I'm happy... or I thought I was. I was happy about my achievements and my life accomplishments. I mean in 6 fucking weeks I'm going overseas for a month to relax... but now I feel as if I'm excited to go overseas to escape. I want to escape the events that have taken place within the past week. I'm normally a very aggressive person, normally, but for some reason after everything that has happened... I can't seem to voice my anger as I would normally do. It's all boiled inside me, and because I'm so god damn upset about everything... I'm unable to get angry and all I do is bloody cry. What a girl.
This post will be long, and regardless of whether anyone reads, it's long because I need to get it out. No one seems to understand or get it completely, I honestly don't think I can talk to anyone and feel completely safe with my words. There's been a whole lot of misunderstanding lately, and I'm sure whatever I say it's bound to reflect and bite me in the ass because someone, doesn't understand my feelings.
I'm turning 21 this Sunday, but as an early celebration I decided to have a joint party with a friend in a getaway house we've been before. Now words won't even do justice how beautiful the place is, secluded on a hill with nature's best views surrounding the premise. It was relaxing, spectacular, and amazing. One of the many reasons why I had wanted to go back and spend my big moment there.
I'm turning 21 but for my birthday celebration, I was miserable. I won't say I was upset the whole 3 days and 2 nights, but let's just say, I didn't feel whatsoever like the birthday girl. My expectations were drowned the instance I was sober. My intentions for the getaway was to relax, avoid my hectic stress habits and have fun for the first time in a while. I can't help it that stress follows me everywhere, but it also didn't help the way some people handled the situation.
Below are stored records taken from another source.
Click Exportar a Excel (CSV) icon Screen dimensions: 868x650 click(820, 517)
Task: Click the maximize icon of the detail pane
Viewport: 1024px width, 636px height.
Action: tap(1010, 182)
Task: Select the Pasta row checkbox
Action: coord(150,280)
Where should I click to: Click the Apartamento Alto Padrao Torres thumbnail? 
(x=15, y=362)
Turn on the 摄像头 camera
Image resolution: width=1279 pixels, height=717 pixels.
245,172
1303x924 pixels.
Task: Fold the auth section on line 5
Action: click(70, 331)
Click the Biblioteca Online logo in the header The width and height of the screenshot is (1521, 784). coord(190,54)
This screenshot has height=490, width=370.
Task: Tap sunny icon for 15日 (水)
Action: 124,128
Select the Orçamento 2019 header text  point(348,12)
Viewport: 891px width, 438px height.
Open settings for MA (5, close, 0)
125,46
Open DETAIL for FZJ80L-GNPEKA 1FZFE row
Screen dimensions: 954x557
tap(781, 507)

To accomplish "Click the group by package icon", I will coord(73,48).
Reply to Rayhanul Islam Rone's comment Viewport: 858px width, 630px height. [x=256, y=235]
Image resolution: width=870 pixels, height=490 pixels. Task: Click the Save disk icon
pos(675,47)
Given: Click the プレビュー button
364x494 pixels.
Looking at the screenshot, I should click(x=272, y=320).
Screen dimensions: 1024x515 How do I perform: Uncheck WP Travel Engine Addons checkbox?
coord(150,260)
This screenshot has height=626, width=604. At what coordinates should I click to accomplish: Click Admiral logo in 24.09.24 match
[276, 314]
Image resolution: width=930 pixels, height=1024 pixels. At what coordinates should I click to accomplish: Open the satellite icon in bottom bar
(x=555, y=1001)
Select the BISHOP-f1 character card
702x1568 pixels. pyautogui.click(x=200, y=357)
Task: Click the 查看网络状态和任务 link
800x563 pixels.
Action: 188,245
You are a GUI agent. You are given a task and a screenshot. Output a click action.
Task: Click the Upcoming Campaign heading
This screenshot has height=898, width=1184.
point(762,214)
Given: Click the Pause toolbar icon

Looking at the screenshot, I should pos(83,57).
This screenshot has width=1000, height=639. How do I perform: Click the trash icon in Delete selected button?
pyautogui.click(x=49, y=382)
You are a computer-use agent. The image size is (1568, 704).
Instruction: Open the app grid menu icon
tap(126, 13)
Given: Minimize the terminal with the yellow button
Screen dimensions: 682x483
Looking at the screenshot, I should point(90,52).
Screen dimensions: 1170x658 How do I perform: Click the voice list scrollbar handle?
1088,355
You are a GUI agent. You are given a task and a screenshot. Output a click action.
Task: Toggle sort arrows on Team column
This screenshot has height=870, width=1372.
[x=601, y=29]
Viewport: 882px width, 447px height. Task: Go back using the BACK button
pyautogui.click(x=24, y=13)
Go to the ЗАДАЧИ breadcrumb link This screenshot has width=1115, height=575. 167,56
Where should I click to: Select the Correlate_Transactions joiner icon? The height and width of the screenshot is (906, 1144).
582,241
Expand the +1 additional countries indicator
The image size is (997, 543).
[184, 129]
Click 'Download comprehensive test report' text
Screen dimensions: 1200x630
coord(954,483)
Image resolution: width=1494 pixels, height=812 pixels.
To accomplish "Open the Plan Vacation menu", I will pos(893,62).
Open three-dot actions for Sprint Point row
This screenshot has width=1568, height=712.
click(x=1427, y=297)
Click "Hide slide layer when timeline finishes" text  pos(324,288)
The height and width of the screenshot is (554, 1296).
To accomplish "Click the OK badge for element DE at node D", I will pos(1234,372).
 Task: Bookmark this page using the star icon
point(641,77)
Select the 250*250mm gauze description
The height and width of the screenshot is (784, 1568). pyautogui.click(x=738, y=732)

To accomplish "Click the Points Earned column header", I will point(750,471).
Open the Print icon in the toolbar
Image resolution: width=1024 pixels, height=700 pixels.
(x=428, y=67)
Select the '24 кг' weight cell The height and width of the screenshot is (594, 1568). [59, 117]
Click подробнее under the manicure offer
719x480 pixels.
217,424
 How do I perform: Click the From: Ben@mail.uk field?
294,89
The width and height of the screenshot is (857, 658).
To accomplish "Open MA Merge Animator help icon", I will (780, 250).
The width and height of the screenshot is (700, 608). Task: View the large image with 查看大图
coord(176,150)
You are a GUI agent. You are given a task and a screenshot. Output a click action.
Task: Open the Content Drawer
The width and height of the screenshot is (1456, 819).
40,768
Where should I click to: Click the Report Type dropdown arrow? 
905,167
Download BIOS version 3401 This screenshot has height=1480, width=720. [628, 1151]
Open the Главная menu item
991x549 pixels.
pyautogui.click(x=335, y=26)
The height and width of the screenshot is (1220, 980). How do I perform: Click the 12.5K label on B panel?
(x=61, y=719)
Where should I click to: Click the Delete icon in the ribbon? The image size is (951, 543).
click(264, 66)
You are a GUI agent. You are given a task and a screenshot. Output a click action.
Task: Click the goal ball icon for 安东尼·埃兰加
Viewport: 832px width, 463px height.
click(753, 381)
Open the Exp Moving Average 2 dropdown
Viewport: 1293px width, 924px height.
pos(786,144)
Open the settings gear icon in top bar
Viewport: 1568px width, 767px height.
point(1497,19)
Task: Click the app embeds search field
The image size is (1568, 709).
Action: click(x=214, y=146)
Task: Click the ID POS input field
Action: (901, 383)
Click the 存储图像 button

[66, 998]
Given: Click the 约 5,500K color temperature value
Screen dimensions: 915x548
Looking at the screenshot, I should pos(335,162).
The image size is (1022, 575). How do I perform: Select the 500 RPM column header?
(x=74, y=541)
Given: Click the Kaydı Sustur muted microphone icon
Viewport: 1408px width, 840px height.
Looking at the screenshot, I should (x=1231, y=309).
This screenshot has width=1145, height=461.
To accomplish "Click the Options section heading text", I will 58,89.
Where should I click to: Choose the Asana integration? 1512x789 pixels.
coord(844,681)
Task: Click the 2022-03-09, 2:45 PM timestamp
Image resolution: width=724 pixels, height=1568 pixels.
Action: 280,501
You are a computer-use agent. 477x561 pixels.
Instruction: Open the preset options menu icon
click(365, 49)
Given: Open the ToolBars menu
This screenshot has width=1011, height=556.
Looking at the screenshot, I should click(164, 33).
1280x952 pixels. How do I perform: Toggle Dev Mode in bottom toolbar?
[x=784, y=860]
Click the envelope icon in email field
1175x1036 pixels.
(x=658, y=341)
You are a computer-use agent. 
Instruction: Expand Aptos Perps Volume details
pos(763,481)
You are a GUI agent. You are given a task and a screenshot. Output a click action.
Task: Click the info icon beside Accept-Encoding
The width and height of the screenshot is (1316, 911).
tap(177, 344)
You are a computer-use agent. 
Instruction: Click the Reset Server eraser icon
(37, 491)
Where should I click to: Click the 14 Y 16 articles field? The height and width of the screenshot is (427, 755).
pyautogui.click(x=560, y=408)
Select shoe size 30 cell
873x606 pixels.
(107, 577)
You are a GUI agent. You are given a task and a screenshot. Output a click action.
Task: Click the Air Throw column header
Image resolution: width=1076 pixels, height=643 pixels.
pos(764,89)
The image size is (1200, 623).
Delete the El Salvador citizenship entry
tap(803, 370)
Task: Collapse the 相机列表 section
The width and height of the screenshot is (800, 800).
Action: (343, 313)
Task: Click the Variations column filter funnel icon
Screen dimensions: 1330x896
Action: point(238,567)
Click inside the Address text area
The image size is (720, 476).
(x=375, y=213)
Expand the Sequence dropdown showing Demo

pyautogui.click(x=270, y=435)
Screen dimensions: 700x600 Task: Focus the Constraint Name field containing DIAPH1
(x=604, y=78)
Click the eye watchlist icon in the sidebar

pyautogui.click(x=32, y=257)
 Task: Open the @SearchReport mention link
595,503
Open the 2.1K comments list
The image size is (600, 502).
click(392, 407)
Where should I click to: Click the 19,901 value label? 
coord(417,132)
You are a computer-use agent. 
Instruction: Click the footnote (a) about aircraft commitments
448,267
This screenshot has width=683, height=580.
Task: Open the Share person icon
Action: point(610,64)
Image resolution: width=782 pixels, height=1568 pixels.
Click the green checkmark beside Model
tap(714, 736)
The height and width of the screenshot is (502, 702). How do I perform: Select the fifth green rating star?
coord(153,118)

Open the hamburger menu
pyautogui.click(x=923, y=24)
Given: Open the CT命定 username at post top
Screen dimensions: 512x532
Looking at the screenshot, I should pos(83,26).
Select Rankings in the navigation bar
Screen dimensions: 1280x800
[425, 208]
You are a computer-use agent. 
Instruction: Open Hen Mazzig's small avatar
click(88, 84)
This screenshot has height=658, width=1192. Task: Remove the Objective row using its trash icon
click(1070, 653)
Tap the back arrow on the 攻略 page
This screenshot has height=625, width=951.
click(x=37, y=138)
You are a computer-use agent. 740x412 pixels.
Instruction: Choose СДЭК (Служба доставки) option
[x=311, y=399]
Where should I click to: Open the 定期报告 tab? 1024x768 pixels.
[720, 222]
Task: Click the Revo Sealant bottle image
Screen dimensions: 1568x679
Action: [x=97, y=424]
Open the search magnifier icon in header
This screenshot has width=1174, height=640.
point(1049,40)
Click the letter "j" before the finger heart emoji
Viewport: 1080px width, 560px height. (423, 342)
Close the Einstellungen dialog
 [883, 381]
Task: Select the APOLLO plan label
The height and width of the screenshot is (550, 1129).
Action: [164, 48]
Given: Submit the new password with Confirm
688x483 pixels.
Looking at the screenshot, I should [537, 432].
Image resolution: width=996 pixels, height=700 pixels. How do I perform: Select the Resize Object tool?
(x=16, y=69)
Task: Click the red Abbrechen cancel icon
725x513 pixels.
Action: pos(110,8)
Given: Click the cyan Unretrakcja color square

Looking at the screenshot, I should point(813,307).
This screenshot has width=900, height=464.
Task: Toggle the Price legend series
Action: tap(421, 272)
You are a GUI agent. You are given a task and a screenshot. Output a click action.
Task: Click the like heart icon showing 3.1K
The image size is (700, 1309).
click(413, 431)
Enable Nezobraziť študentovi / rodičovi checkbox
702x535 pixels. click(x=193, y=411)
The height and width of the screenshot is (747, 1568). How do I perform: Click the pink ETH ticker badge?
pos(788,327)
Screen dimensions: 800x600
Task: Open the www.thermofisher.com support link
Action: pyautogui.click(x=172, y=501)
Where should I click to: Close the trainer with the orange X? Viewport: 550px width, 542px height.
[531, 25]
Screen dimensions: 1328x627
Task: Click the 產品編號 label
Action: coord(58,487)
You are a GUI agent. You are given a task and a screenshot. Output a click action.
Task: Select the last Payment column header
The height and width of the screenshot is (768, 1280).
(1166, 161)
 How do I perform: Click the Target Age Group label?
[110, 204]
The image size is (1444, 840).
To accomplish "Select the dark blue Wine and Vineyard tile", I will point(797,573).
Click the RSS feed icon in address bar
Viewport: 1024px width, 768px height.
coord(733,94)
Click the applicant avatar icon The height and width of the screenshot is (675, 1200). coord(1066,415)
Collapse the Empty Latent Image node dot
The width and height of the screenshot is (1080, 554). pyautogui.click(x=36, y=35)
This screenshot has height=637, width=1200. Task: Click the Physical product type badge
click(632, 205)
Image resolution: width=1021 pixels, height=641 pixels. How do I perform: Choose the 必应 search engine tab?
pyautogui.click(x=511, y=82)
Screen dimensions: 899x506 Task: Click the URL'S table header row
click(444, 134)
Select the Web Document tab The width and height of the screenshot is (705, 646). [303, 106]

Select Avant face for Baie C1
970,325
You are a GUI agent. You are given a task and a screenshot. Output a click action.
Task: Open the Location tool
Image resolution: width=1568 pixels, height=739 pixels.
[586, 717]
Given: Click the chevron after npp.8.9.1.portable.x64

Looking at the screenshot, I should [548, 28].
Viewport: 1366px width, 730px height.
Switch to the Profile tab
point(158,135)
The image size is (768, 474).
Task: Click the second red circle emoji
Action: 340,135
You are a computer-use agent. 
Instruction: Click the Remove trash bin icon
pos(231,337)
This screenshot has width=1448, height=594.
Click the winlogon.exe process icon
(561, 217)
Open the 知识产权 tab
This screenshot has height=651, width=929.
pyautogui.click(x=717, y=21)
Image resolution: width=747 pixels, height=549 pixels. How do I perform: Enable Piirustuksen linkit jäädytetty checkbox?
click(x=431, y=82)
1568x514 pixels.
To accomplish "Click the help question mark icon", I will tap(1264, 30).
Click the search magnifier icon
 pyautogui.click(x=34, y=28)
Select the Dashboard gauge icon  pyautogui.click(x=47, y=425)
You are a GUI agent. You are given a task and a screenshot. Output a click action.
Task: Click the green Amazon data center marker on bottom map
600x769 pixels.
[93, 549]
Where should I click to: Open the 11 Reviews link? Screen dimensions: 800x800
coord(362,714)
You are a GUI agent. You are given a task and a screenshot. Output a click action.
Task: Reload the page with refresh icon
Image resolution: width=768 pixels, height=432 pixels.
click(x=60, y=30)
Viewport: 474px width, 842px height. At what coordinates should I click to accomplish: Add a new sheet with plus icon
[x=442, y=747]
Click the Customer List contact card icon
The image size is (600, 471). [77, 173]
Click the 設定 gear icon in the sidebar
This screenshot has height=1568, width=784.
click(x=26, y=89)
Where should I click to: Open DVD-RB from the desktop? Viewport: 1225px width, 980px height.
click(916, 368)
It could have been better, it was unfair I was left to deal with almost everything and feel like a complete idiot for trusting anyone.
The first night: we had a BBQ, it was deemed the party night. Almost everyone was drinking, we were all having fun. Everyone was just enjoying themselves, ffs we had Danh shoving people shots every 5 minutes to the point that all our alcohol was gone the next day, except a bottle of smirnoff and some beers. I claimed the left over bottle of smirnoff because my bottle that I bought from my own stash was finished. There's my explanation before people go haywire and accuse me of taking the last communal drink. I did however offer people to take their beers... no one did and it had to go somewhere so here it is, sitting in a tub in my kitchen.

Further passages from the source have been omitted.